The mix of an interesting, but flawed battle system and mute avatar is less than thrilling. As an RPG, WKC has merits, but too many others are better. Thankfully the online portions are slightly more entertaining. Progression in the main quest unlocks tons of side-quests that can be tackled solo or with up to three friends over PSN. Friends add so much to experience because you’re always talking and engaging most obstacles. Unfortunately, problems arise even here. Quests have level and guild requirements, which forces grinding the earlier ones just to meet the ‘entry fee’. That’s not fun, and made worse because only your avatar is playable. You remember him, the mute? Well, he also doesn’t wield many special abilities. He can’t become the Knight, and his frequency of use in the campaign can render him useful or not. If he’s included in that party, his abilities must be adjusted to account for the new role, even though he’s merely support in that respect.
The last portion is the town-building mini-game. This is a Level 5 staple and enjoyable, but also has issues. The idea is recruit the brightest locals into your village. That’s fine and dandy, but the financial element is ridiculous. By the time I finished the game, my town was upgraded only a few times. I didn’t obtain enough money to attract the best civilians, which means I would have had to invest hundreds of hours to enjoy some of the better abilities these people offer. With the proper dedication though, you can acquire rare items which can be synthesized to create rare weapons, armour, etc. Like every aspect of WKC, this falls short of what was originally conceived.

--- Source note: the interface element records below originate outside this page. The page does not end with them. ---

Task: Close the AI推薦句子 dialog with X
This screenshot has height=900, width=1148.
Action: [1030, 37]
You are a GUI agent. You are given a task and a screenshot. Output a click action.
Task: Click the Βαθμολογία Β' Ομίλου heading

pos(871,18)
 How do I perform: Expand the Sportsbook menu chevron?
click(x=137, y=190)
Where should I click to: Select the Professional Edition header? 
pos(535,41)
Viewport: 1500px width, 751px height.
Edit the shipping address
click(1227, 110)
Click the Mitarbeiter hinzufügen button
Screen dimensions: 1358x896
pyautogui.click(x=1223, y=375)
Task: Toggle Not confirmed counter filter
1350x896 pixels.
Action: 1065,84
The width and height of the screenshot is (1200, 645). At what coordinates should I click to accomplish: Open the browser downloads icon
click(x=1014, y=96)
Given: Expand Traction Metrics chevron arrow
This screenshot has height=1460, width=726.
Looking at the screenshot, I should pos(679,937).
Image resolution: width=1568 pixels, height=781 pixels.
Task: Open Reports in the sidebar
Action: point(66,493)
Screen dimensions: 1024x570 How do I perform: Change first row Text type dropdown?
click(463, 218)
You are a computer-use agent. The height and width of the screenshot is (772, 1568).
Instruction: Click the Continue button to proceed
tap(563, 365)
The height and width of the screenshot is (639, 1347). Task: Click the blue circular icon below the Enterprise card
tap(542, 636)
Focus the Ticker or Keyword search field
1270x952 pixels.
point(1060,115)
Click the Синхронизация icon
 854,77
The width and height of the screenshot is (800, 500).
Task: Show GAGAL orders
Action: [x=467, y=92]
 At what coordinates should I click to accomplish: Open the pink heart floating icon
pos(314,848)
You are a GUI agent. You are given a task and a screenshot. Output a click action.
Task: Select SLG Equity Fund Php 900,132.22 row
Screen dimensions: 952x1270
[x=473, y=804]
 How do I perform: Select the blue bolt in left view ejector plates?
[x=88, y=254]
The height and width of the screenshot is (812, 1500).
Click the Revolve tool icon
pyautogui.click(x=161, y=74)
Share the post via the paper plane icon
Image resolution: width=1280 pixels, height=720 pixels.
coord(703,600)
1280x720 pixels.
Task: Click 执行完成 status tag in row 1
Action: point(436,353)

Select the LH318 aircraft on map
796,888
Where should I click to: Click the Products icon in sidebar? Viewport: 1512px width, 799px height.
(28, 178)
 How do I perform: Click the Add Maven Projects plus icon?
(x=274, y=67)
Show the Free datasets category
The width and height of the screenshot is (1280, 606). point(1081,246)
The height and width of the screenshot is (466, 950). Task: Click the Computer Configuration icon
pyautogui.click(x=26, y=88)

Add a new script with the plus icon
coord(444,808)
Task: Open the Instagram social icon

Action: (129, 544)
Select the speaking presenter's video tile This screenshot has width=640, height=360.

Presentation-wise, White Knight Chronicles is a mixed bag. Are you even surprised? The world map is extensive and very pretty. Forests are detailed, towns sport superb architecture, etc. Things drastically change underground though. Suddenly all the artistry disappears and you’re left fighting in a barren wasteland. The desert is nothing but dust swirls. The level design too is questionable. Too often I needed the map overlay to maintain my bearings. Areas are massive, twisting and turning in every direction, even illogical ones. Thankfully a waypoint always shows where your ultimate goal is, yet reaching it can be a chore. The characters also appear outdated from a technical perspective, though their creative appearance is right up there with the best. Level 5 is famous for original enemies especially. You should note as well that WKC is already old, having been a December 2008 Japan release. Yes, 2008!
For audio, the voice acting is additionally inconsistent. The actors took their jobs seriously, though some clearly just wanted the paycheck. Those folks sound bored out of their minds. Given the somewhat cliché story, expect your typical whiny hero voices, and deep/dark mysterious characters. There’s nothing impressive. The soundtrack features pleasing overture music though, with solid battle themes and well-done orchestrated tracks. The effects do their job too, but the bass from a surround sound setup is rather low.
White Knight Chronicles isn’t the disaster some portray it as, but it’s certainly no Mass Effect either. It’s somewhere in-between. I enjoyed my time with the game, but a lot more work needed to be done to spice things up. Increase the difficulty and combo accessibility, and tone down the White Knight. A more provocative plot and concrete ending would’ve been appreciated too. As it stands, WKC is a decent RPG that ends as the events pick up. The gameplay isn’t very polished or well-thought-out. There’s no masterpiece to be found here, but it’s not trashy either. It’s just alright. Ultimately a pick up is your choice. We’d love to know your thoughts on White Knight Chronicles.